Ce fichier regroupe les descriptions de certains algorithmes implémentés dans anyflo.


Les extensions courbes
Image dynamique
Souris dynamique
Le comportemental
Réseaux neuronaux

















































Les extensions courbes

Méthode linéaire

J´avais développé en assembleur dans les années 1980 un algorithme récursif (n´utilisant que des décallages et des additions) pour générer en temps réel des lignes et des surfaces courbes:
Dans son principe il consiste à partir d´une fen& polygonale P0 = {Pi}i=0,n-1 dont les n sommets sont les points de contrôle d´une courbe passant par ces points en l´approchant au mieux.
On fait l´hypothàse que la tangente en un point Pn est parallè au segment Pn-1Pn+1 et que ses longueurs, à left et à right, sont respectivement proportionnelles aux longueurs des segments Pn-1Pn et PnPn+1, avec des conditions particulières aux extrémités.

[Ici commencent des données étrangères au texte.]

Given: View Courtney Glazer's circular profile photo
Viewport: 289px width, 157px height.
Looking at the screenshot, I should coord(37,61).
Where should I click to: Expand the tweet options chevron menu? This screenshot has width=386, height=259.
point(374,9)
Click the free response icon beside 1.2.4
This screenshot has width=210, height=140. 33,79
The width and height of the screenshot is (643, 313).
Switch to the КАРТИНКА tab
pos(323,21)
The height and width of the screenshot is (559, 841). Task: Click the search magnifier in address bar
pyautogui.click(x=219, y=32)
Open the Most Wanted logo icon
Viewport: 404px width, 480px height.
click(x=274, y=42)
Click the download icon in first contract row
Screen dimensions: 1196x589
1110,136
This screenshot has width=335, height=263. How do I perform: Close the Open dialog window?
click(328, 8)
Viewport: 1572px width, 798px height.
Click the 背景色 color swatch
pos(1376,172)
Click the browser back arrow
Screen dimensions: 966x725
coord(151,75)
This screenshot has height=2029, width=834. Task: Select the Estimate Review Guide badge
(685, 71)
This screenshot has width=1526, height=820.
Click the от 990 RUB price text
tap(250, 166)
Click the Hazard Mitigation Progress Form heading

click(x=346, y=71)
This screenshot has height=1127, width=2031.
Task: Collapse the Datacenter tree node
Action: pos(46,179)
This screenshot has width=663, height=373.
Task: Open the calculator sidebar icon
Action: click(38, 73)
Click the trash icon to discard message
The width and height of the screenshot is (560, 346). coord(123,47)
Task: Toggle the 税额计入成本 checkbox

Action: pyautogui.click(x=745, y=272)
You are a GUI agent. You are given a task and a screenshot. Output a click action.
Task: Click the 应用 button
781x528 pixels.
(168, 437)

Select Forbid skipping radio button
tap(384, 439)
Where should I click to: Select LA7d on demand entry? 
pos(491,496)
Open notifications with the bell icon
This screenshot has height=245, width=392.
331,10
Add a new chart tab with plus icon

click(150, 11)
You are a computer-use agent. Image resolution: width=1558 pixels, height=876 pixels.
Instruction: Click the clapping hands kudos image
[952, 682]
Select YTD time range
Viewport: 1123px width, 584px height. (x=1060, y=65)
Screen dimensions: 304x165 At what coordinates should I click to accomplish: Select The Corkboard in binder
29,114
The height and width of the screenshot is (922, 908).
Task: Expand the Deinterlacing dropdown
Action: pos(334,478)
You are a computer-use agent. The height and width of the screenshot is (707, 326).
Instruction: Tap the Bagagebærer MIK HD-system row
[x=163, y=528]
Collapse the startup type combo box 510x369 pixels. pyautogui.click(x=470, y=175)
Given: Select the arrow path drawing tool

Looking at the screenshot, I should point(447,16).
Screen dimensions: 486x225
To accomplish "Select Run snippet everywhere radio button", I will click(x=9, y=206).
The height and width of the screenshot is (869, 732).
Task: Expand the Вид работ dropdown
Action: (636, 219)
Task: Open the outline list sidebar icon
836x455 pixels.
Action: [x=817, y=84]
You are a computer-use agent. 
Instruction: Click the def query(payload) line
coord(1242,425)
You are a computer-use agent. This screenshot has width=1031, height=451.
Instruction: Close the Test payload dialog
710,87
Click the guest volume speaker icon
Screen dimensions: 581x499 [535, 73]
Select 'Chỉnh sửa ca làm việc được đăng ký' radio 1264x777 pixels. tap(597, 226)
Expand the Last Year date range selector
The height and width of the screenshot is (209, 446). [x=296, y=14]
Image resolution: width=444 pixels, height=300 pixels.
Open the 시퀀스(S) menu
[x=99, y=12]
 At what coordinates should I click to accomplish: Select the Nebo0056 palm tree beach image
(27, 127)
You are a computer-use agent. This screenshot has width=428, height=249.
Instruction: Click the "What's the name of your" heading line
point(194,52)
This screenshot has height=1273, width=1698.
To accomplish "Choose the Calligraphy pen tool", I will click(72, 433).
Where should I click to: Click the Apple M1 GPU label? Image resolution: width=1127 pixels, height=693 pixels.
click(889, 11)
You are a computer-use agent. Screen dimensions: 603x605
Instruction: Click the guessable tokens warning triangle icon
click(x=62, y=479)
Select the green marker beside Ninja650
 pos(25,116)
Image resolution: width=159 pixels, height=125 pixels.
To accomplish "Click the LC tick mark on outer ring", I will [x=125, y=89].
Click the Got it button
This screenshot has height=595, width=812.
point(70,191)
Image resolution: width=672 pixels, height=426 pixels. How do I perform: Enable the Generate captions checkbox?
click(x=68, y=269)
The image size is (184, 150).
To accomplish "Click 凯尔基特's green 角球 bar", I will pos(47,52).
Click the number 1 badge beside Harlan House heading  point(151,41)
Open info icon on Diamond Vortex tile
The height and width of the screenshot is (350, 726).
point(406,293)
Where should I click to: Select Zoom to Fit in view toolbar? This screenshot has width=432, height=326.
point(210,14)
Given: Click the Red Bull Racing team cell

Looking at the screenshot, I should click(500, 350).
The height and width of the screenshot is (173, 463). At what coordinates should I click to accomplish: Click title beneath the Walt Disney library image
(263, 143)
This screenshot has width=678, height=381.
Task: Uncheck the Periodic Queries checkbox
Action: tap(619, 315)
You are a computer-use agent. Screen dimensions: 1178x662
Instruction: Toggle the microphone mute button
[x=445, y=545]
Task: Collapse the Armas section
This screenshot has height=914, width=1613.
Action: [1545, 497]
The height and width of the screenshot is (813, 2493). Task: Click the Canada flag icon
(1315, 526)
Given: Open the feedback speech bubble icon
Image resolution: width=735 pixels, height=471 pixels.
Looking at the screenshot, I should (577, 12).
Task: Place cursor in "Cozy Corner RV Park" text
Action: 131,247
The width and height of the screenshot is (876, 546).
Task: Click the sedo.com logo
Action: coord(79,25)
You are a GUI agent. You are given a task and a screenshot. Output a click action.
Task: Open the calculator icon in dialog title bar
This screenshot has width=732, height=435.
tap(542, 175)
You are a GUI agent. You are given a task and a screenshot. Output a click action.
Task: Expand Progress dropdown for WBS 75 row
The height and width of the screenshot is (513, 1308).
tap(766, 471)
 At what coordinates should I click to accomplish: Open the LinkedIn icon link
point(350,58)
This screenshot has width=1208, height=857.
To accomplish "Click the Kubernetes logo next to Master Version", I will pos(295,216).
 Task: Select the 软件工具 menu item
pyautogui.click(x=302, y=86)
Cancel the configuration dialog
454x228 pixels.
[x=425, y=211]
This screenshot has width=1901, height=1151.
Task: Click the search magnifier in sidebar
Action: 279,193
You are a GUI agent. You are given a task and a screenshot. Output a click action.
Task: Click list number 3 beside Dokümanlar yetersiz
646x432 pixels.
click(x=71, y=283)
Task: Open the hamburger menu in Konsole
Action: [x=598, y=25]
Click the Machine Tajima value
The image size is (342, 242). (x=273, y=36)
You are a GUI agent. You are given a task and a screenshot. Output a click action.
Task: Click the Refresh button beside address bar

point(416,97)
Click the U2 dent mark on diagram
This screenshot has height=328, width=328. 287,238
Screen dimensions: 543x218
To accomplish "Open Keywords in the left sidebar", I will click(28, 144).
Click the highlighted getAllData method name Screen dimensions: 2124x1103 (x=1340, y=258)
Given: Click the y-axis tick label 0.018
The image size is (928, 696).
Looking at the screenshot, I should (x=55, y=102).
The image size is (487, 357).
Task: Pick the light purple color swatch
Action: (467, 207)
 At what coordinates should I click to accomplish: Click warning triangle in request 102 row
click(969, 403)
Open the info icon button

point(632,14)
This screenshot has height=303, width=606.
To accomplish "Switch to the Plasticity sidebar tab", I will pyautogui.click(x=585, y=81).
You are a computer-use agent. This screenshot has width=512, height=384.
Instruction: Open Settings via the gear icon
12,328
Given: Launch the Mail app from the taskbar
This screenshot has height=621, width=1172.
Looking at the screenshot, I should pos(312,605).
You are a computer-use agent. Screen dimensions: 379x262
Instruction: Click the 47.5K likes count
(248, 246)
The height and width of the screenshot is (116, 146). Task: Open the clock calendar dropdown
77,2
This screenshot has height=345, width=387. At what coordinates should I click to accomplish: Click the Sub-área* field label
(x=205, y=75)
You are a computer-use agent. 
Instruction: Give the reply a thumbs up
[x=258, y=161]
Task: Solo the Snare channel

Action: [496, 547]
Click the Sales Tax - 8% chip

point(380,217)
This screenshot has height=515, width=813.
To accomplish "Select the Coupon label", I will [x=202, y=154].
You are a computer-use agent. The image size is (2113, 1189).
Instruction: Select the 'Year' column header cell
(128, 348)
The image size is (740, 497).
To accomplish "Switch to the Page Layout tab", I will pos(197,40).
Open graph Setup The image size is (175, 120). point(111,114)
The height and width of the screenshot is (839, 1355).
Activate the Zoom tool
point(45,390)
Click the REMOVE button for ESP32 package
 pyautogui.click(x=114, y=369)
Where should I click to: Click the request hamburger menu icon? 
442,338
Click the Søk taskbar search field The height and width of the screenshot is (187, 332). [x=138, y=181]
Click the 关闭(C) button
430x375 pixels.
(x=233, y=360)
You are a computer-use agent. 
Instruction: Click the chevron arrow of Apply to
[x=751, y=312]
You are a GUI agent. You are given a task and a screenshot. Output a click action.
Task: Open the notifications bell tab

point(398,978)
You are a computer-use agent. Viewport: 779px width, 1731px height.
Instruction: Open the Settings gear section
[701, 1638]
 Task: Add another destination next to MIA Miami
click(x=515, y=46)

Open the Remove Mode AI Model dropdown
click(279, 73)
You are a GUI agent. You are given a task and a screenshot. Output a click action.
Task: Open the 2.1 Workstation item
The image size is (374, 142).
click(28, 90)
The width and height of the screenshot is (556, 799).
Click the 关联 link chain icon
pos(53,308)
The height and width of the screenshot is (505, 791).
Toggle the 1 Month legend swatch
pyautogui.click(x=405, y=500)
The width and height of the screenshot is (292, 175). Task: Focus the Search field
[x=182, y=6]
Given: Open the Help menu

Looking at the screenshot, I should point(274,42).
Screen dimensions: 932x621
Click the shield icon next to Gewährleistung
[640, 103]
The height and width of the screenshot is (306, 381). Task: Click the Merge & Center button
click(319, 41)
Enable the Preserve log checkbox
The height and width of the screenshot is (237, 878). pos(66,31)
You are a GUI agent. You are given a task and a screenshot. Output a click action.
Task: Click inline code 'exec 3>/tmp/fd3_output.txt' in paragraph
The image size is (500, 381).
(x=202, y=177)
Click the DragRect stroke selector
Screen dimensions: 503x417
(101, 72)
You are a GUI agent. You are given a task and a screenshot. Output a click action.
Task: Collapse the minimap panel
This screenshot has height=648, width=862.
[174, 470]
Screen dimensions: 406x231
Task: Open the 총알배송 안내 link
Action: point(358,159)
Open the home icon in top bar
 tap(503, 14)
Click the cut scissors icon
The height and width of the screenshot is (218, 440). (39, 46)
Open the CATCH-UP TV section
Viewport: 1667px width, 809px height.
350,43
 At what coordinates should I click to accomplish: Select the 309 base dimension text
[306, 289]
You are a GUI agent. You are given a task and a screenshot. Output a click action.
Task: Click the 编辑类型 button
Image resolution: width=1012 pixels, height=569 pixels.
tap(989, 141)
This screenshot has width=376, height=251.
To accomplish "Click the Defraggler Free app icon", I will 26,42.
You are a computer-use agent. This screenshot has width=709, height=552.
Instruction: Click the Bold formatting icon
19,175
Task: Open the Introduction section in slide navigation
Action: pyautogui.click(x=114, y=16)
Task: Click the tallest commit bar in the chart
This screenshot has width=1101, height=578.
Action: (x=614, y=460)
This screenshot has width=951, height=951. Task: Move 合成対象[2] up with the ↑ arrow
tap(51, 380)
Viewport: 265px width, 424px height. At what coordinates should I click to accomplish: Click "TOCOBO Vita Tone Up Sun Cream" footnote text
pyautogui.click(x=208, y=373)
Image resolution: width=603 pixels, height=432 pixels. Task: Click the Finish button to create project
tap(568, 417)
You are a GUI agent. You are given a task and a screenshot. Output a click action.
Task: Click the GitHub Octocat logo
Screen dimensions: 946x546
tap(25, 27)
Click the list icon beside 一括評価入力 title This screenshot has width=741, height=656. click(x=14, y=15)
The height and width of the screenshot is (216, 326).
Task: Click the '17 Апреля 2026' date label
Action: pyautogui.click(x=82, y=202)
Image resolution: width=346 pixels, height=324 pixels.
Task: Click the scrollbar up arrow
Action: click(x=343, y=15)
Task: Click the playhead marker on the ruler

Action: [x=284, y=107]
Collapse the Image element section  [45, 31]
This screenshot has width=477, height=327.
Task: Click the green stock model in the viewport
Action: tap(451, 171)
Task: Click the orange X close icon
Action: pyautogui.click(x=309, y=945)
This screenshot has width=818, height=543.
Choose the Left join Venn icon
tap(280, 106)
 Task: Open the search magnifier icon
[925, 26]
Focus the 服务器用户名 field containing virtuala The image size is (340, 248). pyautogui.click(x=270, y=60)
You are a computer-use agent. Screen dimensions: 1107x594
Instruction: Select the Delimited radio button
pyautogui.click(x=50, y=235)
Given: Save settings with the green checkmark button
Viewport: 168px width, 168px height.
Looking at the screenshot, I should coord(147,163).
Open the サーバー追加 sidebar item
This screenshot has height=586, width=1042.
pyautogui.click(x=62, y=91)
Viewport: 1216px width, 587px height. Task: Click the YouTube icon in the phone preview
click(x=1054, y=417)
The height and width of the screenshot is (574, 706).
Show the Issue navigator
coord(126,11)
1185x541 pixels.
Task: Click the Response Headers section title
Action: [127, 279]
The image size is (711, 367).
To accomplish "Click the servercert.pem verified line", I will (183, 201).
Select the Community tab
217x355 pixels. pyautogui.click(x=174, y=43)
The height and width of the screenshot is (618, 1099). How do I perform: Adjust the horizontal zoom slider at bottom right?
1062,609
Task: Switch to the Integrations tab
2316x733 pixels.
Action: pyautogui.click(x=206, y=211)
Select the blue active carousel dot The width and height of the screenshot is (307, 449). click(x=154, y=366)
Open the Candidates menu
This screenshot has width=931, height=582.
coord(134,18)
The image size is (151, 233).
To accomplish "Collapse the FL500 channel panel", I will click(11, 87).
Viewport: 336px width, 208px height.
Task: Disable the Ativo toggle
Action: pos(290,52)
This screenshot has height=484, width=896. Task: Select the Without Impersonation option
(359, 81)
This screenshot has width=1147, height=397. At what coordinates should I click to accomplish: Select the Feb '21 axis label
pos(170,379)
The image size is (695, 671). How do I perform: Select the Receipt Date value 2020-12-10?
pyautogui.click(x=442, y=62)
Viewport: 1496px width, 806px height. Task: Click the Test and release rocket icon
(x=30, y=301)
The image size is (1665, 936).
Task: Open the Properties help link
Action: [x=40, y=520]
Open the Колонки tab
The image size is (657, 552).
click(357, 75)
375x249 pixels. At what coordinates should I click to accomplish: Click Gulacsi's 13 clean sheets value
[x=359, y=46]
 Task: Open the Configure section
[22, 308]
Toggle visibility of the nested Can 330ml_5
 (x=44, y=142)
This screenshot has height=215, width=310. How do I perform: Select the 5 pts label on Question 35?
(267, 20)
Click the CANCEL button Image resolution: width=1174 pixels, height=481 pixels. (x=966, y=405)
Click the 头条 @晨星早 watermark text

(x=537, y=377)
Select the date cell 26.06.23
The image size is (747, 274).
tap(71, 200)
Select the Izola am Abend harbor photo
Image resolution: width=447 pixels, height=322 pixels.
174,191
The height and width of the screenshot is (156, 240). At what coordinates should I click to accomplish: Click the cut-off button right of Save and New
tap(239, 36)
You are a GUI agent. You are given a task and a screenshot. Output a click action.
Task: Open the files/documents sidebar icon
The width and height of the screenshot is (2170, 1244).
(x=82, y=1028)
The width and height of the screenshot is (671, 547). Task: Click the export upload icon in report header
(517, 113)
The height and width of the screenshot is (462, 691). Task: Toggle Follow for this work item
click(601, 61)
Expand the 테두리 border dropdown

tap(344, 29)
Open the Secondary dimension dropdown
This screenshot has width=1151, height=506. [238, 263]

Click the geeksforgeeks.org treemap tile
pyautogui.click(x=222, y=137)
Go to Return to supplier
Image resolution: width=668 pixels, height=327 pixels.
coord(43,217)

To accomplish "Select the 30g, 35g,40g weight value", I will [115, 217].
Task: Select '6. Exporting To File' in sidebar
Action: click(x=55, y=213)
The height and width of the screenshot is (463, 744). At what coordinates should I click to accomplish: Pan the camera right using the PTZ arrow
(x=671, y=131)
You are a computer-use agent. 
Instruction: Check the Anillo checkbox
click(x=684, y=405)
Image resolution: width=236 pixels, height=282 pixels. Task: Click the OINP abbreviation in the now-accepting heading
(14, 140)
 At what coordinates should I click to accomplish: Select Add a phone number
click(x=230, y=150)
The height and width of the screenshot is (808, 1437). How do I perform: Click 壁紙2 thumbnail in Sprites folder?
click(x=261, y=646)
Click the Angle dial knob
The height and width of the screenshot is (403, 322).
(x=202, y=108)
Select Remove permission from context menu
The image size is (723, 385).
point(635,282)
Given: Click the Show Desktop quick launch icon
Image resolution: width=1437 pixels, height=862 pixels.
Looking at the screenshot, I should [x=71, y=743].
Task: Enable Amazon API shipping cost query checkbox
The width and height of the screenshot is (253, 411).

Appliqué une première fois sur la fen& polygonale LP0 on obtient une fen& polygonele LP1 de 2 fois plus de points:
LP1 = f(LP0) = P0 P1g P1d ... Pig Pid ... Pn-1g Pn-1.
En appliquant récursivement cette méthode sur les lignes polygonales LPk = f(LPk-1) on obtient très rapidement une fen& pratiquement smooth.

Méthode par les cubiques

Un algorithme analogue consiste à générer des branches de cubiques définies par 2 point de contrôle consécutifs Pi-1 et Pi et leurs tangentes respectivement à right Pi-1Pi-1d et à left PiPig. Les coefficients de ces branches de cubiques, qui sont continues à l´ordre 1 (puisque ayant des tangentes communes), permettent d´en contrôler la courbure.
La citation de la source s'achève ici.